List of tasks:
[A] From the article about Guy Caldwell's appointment, quote the passage that begins at the words "From the March" and stops after the words "Distinguished Research Professor.".
[B] Answer these from the article about Guy Caldwell's appointment:
(i) What model system does Caldwell use in his research?
(ii) How many UA faculty members presently hold the Distinguished Research Professor title?
(iii) Who is the dean of the College of Arts and Sciences?

Text block:
###

Guy Caldwell Named Distinguished Professor

Dr. Guy Caldwell
Dr. Guy Caldwell

From the March 2015 Desktop News | The University of Alabama’s Board of Trustees has named Dr. Guy Caldwell, professor in the Department of Biological Sciences, a University Distinguished Research Professor.

This title recognizes UA faculty who have achieved international accomplishments in their field and are recognized for their scholarly contributions and noteworthy academic service.

Caldwell is internationally known for his research and expertise on malfunction in basic cellular mechanisms associated with diseases of the nervous system, particularly movement disorders such as Parkinson’s and dystonia. He uses the microscopic nematode C. elegans as a model system for discovering gene function as well as therapeutic target development for these disorders.

Caldwell is one of only two UA faculty members to presently hold the University’s Distinguished Research Professor title.

“Professor Caldwell’s appointment as University Distinguished Research Professor follows important national recognitions for his innovations in both research and teaching,” said Dr. Robert Olin, dean of the College of Arts and Sciences. “These include a prestigious NSF CAREER Award and appointment as CASE Professor of the Year for the state of Alabama. We congratulate Professor Caldwell on this further recognition of his work and continue to look forward to great things from the Caldwell lab at UA.”

###

Dataset:
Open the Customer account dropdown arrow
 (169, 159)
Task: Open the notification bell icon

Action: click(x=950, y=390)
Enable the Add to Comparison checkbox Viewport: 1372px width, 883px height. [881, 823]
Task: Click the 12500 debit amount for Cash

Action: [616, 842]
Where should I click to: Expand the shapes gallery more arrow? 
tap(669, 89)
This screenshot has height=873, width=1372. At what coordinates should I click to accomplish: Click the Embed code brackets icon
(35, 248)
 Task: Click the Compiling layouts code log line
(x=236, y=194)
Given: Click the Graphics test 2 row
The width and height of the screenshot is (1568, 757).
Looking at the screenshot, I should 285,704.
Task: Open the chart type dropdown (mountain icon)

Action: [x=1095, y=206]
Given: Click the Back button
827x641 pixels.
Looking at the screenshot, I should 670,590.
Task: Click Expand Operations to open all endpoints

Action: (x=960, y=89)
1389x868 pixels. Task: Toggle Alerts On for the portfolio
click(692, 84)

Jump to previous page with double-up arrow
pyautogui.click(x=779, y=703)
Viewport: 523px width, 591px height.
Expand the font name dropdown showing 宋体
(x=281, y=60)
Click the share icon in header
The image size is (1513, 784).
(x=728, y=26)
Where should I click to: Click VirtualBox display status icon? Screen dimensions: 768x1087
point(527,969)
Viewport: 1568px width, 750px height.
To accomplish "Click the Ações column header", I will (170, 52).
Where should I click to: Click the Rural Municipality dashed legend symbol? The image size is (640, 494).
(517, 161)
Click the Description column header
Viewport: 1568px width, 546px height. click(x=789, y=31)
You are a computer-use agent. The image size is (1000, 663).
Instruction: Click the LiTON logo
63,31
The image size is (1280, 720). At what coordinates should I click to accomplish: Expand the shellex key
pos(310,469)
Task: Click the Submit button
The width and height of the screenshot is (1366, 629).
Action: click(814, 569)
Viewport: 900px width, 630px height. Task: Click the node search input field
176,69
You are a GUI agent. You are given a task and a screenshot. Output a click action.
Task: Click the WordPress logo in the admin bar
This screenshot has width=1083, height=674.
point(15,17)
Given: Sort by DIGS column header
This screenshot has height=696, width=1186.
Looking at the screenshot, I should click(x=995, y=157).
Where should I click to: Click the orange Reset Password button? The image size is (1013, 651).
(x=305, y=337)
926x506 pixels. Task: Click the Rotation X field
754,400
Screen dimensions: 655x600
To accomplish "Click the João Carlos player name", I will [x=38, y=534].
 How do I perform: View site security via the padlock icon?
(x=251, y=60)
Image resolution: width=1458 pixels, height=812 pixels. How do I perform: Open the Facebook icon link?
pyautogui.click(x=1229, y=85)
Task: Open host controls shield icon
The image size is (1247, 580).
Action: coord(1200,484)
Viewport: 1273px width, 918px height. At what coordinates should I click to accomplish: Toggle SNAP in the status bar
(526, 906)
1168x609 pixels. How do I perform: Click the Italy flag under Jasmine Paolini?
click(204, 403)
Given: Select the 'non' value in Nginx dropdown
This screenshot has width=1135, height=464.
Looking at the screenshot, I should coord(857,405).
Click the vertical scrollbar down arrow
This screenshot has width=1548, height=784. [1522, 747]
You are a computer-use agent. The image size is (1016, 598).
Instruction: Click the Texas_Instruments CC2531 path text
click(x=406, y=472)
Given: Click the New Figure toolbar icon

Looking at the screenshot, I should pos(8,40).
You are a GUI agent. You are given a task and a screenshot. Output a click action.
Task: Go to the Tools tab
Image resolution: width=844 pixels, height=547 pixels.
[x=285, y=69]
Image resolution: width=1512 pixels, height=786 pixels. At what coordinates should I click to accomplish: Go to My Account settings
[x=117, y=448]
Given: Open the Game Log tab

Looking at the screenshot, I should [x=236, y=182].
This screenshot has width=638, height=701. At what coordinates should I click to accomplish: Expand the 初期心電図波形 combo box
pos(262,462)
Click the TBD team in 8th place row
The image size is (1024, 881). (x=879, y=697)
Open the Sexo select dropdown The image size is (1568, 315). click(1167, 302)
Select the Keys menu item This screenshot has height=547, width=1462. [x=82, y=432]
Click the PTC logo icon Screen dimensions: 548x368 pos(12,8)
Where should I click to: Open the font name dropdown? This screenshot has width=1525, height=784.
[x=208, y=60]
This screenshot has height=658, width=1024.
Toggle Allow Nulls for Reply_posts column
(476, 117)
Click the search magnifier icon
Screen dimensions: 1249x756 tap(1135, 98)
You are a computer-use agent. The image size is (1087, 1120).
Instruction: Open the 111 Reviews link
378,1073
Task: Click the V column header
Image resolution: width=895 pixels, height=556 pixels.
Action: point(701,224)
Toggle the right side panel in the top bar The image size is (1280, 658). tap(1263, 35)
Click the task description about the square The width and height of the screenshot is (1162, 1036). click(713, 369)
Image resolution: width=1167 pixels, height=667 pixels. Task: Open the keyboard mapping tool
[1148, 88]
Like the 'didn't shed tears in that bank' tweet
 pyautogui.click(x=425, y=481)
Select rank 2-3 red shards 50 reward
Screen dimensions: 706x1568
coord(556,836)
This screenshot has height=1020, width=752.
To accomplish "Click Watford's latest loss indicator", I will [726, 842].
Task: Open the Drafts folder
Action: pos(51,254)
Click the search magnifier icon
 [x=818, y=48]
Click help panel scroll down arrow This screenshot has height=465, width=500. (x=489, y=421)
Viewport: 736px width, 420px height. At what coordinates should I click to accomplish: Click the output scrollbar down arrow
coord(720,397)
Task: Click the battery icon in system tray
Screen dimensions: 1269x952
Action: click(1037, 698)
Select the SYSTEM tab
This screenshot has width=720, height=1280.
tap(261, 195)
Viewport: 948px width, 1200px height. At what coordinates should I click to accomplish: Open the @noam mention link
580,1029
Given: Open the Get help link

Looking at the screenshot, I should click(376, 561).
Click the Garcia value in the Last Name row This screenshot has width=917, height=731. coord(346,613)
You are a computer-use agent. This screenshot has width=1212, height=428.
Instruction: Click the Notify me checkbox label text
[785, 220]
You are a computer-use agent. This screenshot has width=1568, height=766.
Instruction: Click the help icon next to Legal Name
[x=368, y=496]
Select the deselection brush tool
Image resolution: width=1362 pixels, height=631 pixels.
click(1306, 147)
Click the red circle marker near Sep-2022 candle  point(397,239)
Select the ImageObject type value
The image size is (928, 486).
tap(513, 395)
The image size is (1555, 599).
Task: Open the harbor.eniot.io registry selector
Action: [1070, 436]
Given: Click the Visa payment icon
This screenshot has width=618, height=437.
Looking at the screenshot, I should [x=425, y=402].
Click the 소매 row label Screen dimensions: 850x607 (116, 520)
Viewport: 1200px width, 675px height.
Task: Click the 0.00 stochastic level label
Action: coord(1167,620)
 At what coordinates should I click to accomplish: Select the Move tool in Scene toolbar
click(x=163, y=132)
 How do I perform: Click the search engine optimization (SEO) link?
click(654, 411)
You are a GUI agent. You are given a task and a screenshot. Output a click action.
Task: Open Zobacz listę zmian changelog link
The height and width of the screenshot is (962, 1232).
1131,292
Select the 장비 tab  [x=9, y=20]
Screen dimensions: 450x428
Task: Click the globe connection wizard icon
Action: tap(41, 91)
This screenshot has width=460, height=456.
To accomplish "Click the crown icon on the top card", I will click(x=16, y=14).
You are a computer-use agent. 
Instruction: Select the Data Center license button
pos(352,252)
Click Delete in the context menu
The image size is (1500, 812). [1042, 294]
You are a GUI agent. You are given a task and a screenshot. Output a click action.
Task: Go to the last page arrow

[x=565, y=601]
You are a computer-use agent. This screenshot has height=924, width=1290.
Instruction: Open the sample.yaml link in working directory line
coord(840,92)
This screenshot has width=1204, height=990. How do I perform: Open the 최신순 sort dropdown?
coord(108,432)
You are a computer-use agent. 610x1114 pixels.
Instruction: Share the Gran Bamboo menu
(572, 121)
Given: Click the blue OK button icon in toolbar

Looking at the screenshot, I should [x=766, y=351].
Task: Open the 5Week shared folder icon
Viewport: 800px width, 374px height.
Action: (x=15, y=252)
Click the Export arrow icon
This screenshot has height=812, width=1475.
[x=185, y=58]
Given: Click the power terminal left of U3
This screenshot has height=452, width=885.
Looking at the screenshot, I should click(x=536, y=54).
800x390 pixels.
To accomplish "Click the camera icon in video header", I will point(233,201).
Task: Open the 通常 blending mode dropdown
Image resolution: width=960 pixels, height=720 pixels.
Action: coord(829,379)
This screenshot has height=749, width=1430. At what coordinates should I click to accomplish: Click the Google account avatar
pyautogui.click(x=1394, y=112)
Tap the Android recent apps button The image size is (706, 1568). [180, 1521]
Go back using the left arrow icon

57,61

###

Answer section:
[A]
From the March 2015 Desktop News | The University of Alabama’s Board of Trustees has named Dr. Guy Caldwell, professor in the Department of Biological Sciences, a University Distinguished Research Professor.

[B]
(i) The microscopic nematode C. elegans.
(ii) Two.
(iii) Dr. Robert Olin.